**What is expected:**
Below are the lines to check; count those holding the string "checkbox" and give only the number.

Stored data entries
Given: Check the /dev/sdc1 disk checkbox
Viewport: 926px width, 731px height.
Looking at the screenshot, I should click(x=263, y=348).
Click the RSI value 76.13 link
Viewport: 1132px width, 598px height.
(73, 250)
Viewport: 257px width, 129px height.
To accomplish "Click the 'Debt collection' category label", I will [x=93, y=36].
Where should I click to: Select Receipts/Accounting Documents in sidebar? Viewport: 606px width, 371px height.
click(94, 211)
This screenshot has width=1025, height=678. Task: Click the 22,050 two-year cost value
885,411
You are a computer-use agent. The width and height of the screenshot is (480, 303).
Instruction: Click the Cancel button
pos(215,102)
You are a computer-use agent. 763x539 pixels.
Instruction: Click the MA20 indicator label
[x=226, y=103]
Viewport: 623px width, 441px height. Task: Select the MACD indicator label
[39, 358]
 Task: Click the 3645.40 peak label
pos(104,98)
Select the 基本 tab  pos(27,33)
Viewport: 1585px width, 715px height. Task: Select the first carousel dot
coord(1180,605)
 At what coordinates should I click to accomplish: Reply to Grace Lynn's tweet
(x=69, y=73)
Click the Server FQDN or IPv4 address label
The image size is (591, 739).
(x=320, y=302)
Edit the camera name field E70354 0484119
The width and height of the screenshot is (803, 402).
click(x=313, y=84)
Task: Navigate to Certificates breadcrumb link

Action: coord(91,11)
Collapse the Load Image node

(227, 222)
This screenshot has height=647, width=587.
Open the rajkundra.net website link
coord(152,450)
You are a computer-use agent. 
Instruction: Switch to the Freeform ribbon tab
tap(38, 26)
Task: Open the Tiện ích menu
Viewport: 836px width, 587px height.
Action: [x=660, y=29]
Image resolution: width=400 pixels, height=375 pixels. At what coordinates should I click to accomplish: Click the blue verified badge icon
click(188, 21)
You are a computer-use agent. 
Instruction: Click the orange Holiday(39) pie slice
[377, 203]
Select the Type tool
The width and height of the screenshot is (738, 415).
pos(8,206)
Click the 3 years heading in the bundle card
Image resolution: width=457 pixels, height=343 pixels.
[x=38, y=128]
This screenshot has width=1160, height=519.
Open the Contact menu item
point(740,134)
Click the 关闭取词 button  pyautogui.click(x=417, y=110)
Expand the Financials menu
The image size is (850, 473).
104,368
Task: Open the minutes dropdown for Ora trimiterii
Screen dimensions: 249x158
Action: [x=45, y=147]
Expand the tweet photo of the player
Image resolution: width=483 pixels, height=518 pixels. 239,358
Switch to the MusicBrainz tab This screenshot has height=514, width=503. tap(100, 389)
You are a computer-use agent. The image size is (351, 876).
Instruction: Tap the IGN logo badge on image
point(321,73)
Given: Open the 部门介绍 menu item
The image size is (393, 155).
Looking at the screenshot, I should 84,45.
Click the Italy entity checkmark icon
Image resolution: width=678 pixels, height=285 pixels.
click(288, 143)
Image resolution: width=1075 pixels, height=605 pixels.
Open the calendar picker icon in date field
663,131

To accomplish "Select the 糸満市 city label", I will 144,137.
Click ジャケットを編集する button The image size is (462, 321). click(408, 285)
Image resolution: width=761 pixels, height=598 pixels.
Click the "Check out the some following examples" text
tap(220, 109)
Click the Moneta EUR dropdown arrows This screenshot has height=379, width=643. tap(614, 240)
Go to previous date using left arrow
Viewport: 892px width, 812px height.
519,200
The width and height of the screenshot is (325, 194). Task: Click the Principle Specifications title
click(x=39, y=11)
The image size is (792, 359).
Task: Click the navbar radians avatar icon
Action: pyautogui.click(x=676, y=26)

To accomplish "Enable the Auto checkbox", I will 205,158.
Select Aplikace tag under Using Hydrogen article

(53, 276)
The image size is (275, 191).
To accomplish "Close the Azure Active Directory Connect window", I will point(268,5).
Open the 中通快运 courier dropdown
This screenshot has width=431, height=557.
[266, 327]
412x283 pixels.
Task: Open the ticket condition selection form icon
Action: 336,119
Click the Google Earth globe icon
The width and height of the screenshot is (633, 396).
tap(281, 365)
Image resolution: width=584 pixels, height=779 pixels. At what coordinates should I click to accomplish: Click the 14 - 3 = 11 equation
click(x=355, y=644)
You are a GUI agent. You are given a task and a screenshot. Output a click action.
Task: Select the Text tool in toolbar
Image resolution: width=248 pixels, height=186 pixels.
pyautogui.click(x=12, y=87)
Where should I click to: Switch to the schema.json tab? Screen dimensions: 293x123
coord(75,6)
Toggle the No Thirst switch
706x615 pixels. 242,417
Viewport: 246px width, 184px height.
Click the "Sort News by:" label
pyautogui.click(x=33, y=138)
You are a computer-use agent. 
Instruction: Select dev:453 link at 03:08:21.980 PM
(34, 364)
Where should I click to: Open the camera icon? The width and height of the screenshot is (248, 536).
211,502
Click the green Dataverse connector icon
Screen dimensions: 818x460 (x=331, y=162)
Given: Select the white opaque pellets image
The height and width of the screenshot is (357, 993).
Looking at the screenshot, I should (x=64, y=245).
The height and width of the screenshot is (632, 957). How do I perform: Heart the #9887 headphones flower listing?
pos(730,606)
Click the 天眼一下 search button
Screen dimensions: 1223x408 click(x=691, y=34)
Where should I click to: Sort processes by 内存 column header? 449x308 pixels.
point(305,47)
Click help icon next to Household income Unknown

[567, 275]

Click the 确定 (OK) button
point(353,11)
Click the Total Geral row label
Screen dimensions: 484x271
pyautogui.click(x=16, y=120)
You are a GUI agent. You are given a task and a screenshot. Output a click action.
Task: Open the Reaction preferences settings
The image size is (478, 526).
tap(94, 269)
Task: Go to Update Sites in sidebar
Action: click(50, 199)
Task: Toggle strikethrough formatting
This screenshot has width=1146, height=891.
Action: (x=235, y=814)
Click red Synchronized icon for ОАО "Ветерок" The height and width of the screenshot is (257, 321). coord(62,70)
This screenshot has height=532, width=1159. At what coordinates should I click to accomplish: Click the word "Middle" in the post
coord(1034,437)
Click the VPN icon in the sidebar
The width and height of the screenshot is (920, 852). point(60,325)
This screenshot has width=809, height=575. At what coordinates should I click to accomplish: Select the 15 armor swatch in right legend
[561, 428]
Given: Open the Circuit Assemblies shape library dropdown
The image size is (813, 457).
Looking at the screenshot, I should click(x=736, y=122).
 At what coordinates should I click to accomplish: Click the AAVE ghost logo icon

**Task output:**
2